>>>>>
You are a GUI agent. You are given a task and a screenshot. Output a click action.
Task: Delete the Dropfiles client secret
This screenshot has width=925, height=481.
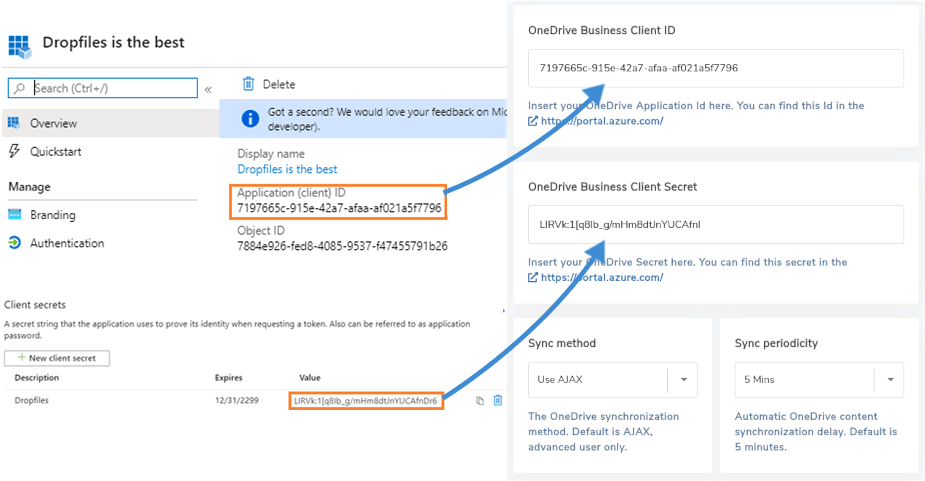click(x=498, y=400)
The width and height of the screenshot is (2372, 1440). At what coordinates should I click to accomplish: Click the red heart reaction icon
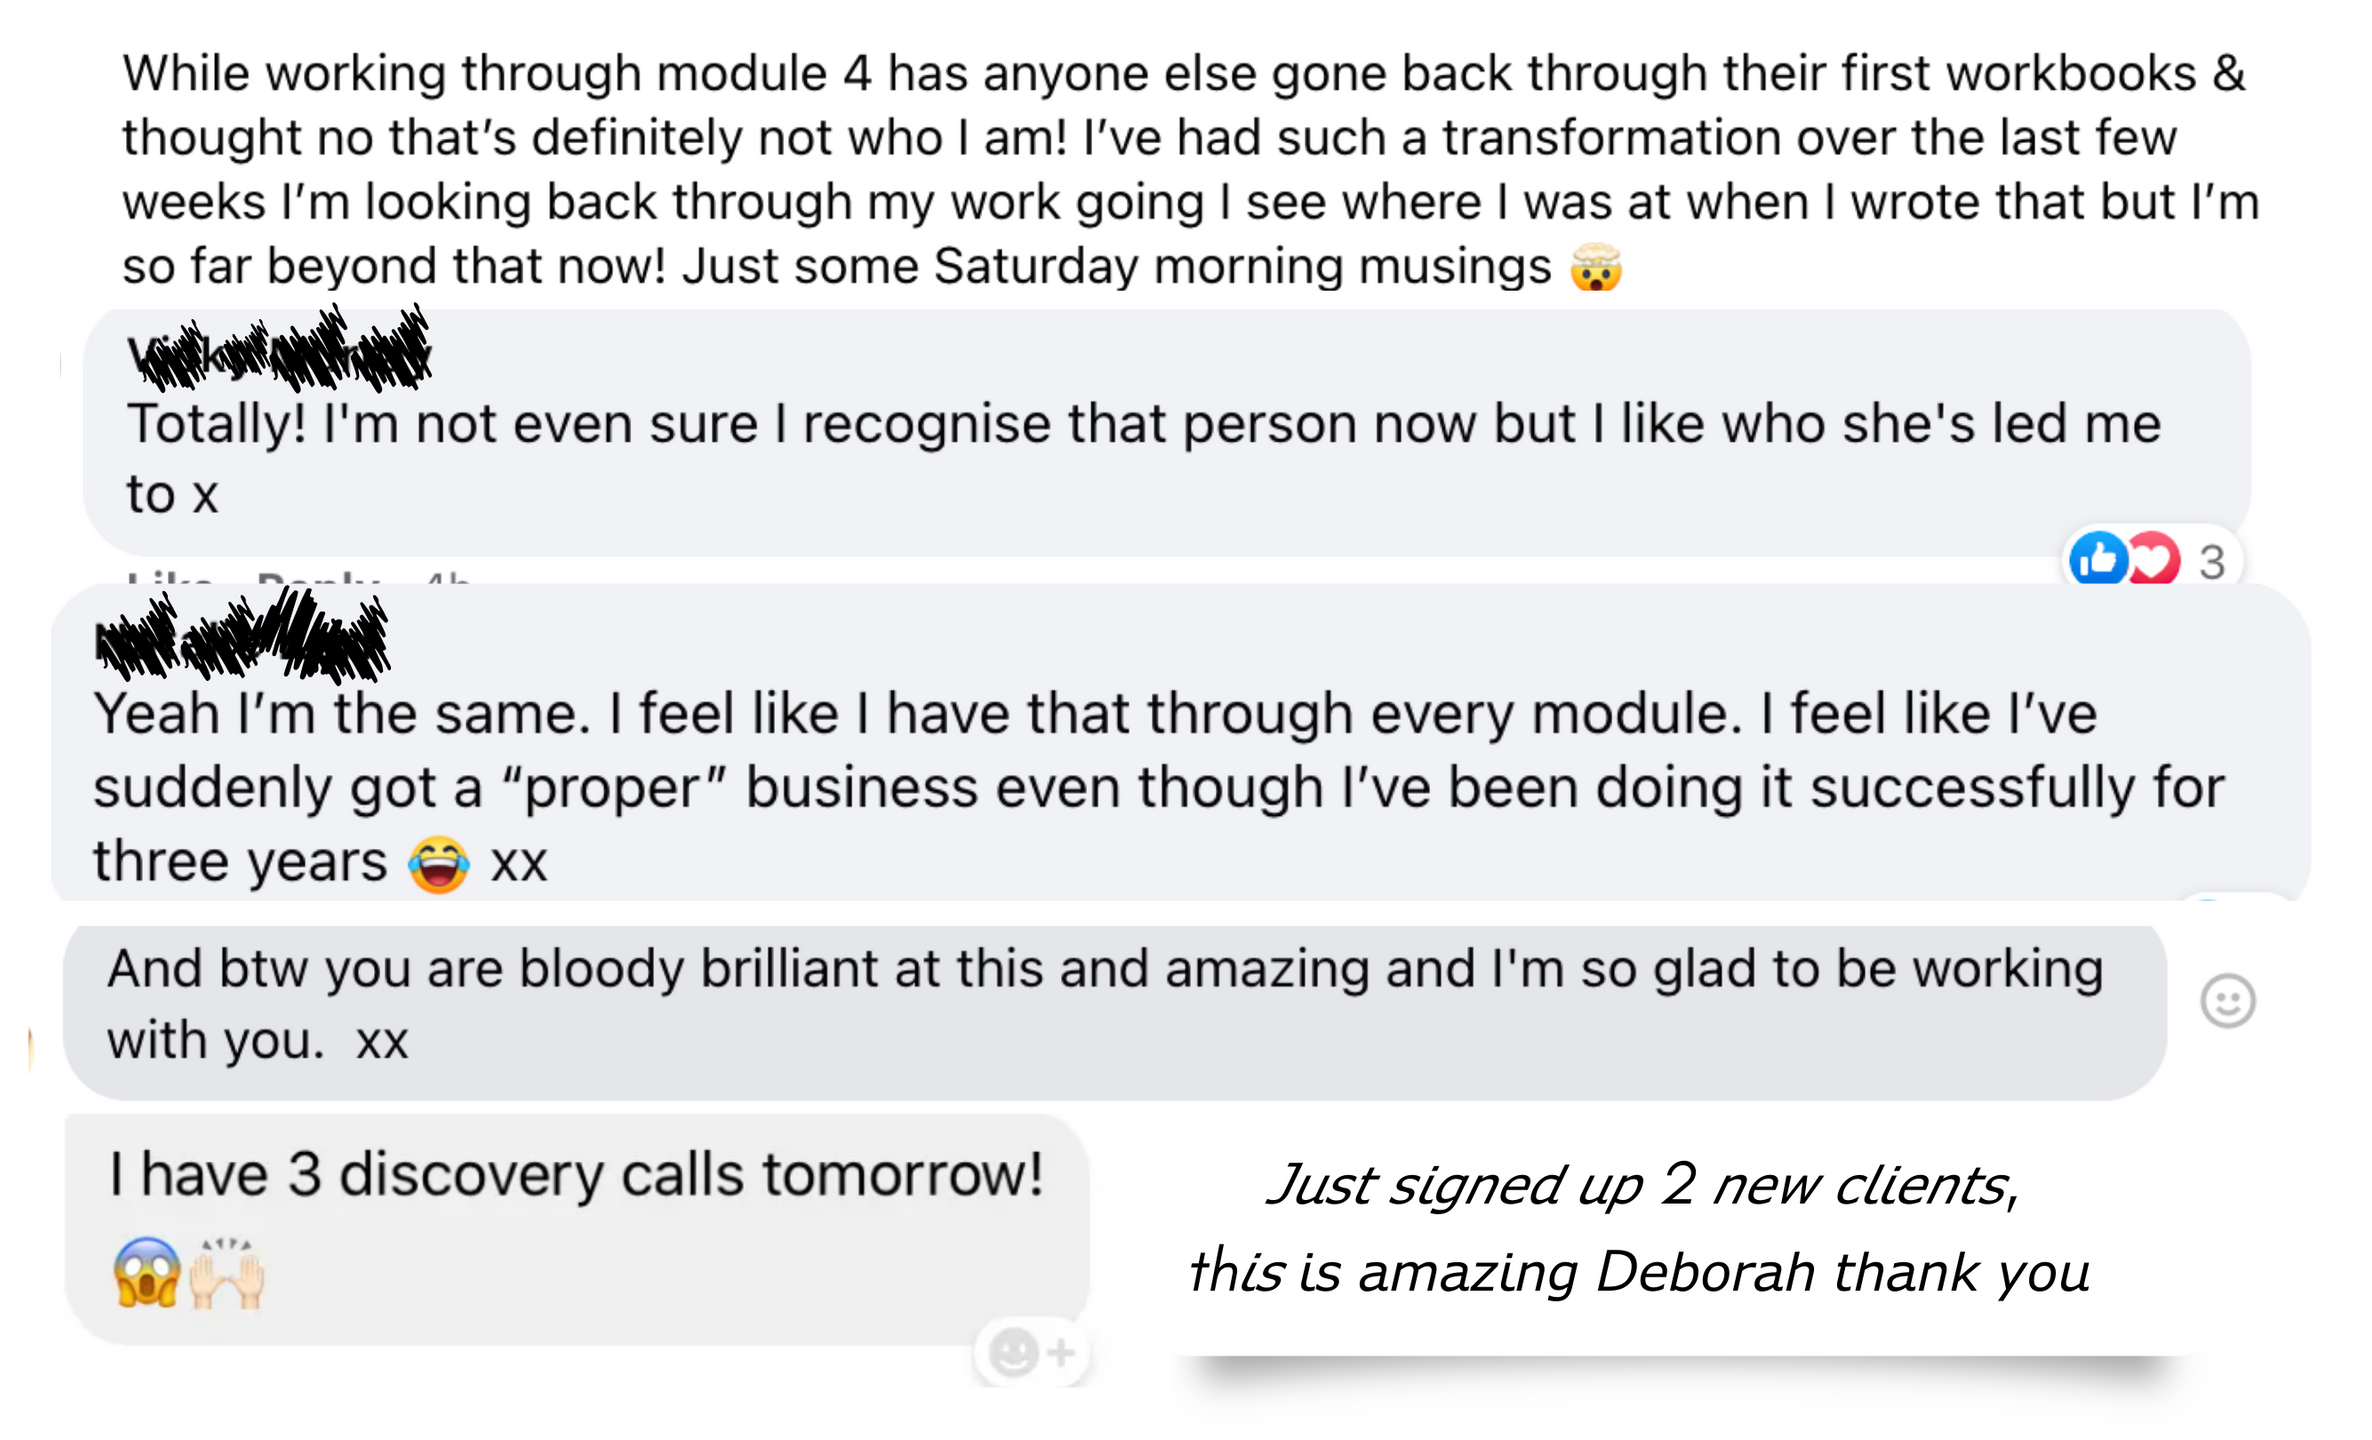point(2152,559)
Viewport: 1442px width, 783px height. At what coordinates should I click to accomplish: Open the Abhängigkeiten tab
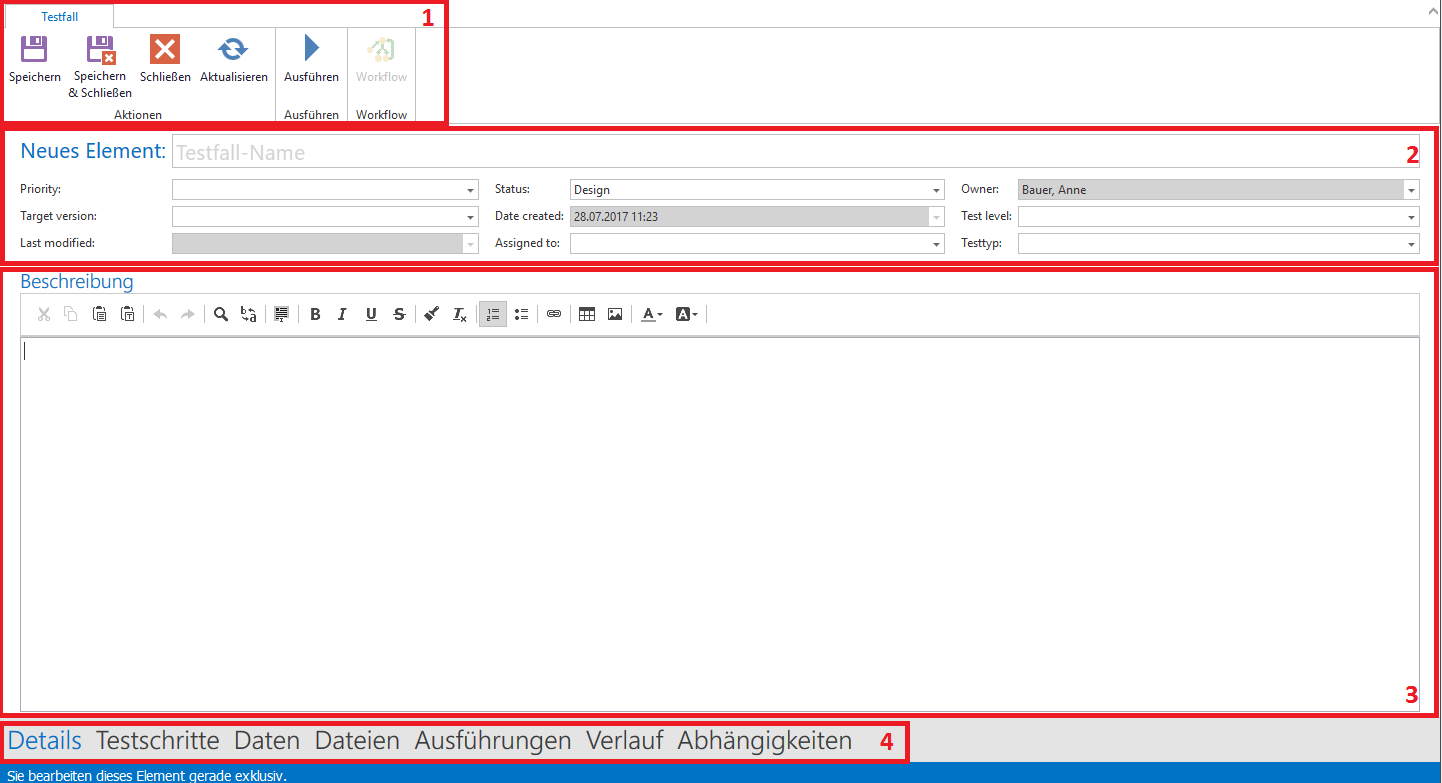[x=764, y=741]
<<<<<
### WHAT THE EXERCISE ASKS
Give back every line of the material exactly as written, but not the pictures.

### WRITTEN ANSWER
You are a GUI agent. You are given a task and a screenshot. Output a click action.
Task: Delete the Dropfiles client secret
This screenshot has width=925, height=481.
click(x=498, y=400)
The width and height of the screenshot is (2372, 1440). At what coordinates should I click to accomplish: Click the red heart reaction icon
point(2152,559)
Viewport: 1442px width, 783px height. At what coordinates should I click to accomplish: Open the Abhängigkeiten tab
[x=764, y=741]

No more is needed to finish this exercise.